6、一种唾液腺恶性多形性腺瘤癌相关成纤维细胞系的构建方法,包括:
7、将剪碎的组织块于dmem培养基中清洗(如:2-3遍),将组织块移入至t25培养瓶中,加1.5ml第一培养基后将培养瓶倒置于培养箱中培养(如:37℃,二氧化碳浓度5%)8~10h后,再次颠倒培养瓶继续培养8-10h;
8、之后再加入第一培养基1.5-2ml,继续培养24h-48h后,弃去第一培养基,用pbs清洗细胞一次,再加入4-5ml第二培养基;
9、待癌上皮细胞和cafs细胞均爬出后,应用差速贴壁法,重复多次(如:2~3次)进行分离上皮和cafs细胞,最终得到稳定传代的cafs细胞。
10、本发明实施的差速贴壁法,采用胰酶消化液消化细胞,显微镜下观察细胞部分变圆即终止消化,磕打培养瓶,将悬浮的细胞移至新的培养瓶。先悬浮消化的细胞为cafs,于37℃、5%co2饱和湿度培养箱中培养。剩余未消化悬浮细胞(大部分为mpa)继续于37℃,5%co2饱和湿度培养箱中培养。如此,反复操作,直至培养的细胞均为cafs。
11、消化该cafs细胞用胰酶作用1-2min即可,轻拍培养皿壁,终止消化。
12、之后,使用第二培养基进行传代培养,每次传代比例1:3~1:2,传代至p30。
13、本发明的构建方法,第一培养基系以dmem高糖培养基为基础培养基,还加入20%胎牛血清和1%青霉素-链霉素溶液。
14、本发明的构建方法,第二培养基系以dmem高糖培养基为基础培养基、还加入10%胎牛血清、5ng/ml bfgf、5ng/ml egf和1%青霉素-链霉素溶液。
15、本发明不仅成功证实存在mpa的cafs,且对cafs进行传代培养至p30,成功建立细胞系。
16、本发明方法获得cafs细胞系,为临床进一步研究mpa肿瘤的治疗手段提供了实验条件,比如:作为实验材料用于药物的制取,即在新药开发中用于筛选具有抑癌作用的新分子,或者开发临床上治疗mpa的手术器械等。

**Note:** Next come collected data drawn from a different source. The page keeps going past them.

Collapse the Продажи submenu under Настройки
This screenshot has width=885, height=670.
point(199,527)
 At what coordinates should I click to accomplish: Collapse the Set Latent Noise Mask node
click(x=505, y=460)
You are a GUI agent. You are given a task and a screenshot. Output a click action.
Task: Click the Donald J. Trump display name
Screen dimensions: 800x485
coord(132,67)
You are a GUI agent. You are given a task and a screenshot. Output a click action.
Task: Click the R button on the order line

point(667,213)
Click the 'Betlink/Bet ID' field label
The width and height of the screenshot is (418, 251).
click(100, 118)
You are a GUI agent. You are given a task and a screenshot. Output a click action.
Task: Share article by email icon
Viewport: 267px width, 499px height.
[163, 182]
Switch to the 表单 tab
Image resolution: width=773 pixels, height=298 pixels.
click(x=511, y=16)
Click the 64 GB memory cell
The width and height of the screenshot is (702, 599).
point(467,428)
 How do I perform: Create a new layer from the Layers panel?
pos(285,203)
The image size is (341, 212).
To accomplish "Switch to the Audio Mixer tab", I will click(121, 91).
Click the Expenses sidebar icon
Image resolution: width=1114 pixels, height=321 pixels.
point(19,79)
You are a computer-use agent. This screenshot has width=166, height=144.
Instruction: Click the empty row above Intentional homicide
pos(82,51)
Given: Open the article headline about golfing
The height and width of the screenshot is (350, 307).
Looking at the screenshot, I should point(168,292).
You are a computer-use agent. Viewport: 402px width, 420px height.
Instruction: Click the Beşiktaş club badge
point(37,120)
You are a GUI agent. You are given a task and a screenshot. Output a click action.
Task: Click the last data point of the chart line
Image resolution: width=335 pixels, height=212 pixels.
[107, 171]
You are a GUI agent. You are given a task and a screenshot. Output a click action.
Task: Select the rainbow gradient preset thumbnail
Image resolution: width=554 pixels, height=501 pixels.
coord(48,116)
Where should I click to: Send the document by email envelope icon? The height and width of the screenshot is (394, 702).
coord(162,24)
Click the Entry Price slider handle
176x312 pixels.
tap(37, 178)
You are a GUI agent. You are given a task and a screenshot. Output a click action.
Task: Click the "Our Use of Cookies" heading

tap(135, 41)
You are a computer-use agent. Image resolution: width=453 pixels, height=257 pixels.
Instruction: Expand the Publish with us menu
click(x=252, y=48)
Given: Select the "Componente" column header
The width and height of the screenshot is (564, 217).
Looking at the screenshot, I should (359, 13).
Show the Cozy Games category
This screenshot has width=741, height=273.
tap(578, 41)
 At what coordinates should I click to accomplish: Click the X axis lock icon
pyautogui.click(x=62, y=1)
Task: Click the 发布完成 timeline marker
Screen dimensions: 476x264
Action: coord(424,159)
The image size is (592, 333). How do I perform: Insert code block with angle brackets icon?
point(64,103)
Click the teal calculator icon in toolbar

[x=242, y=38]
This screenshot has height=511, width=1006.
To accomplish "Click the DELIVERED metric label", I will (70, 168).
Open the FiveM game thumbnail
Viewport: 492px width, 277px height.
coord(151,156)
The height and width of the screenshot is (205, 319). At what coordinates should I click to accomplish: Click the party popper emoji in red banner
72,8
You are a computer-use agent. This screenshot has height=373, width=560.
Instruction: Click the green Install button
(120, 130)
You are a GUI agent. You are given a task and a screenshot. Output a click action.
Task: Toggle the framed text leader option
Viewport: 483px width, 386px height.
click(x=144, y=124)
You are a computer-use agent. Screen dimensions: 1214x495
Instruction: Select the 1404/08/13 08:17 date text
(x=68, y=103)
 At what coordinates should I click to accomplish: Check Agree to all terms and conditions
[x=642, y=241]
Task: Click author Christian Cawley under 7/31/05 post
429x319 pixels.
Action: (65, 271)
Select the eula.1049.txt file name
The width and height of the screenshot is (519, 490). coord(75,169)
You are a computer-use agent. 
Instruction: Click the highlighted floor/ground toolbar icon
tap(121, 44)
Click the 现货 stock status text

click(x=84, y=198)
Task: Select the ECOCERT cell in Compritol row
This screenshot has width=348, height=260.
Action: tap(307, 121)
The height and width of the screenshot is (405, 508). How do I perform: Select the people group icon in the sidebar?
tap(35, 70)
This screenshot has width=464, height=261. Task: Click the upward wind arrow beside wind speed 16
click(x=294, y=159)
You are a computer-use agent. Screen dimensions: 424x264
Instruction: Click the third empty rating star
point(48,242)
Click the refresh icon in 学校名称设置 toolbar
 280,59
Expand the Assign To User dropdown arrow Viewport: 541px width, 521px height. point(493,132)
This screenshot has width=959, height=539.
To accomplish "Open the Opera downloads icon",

1.一种细胞系,其特征在于从唾液腺恶性多形性腺瘤组织中构建获得,保藏号cctccno c2023340。
2.一种唾液腺恶性多形性腺瘤癌相关成纤维细胞系,其特征在于按如下方法构建而得:
3.根据权利要求2所述的细胞系,其特征在于每次传代比例1:3~1:2。
4.根据权利要求2所述的细胞系,其特征在于所述的第一培养基系以dmem高糖培养基为基础培养基,加入20%胎牛血清。
5.根据权利要求4所述的细胞系,其特征在于所述的第一培养基还加入1%青霉素-链霉素溶液。
6.根据权利要求2所述的细胞系,其特征在于所述的第二培养基系以dmem高糖培养基为基础培养基,加入10%胎牛血清。
7.根据权利要求5所述的细胞系,其特征在于所述的第二培养基还加入5ng/ml bfgf、5ng/mlegf和1%青霉素-链霉素溶液。
8.根据权利要求1或2所述的细胞系在唾液腺恶性多形性腺瘤迁移和侵袭研究中应用。
9.根据权利要求1或2所述的细胞系在制备治疗唾液腺恶性多形性腺瘤药物中的应用。
10.根据权利要求1或2所述的细胞系在治疗唾液腺恶性多形性腺瘤医疗器械中的应用。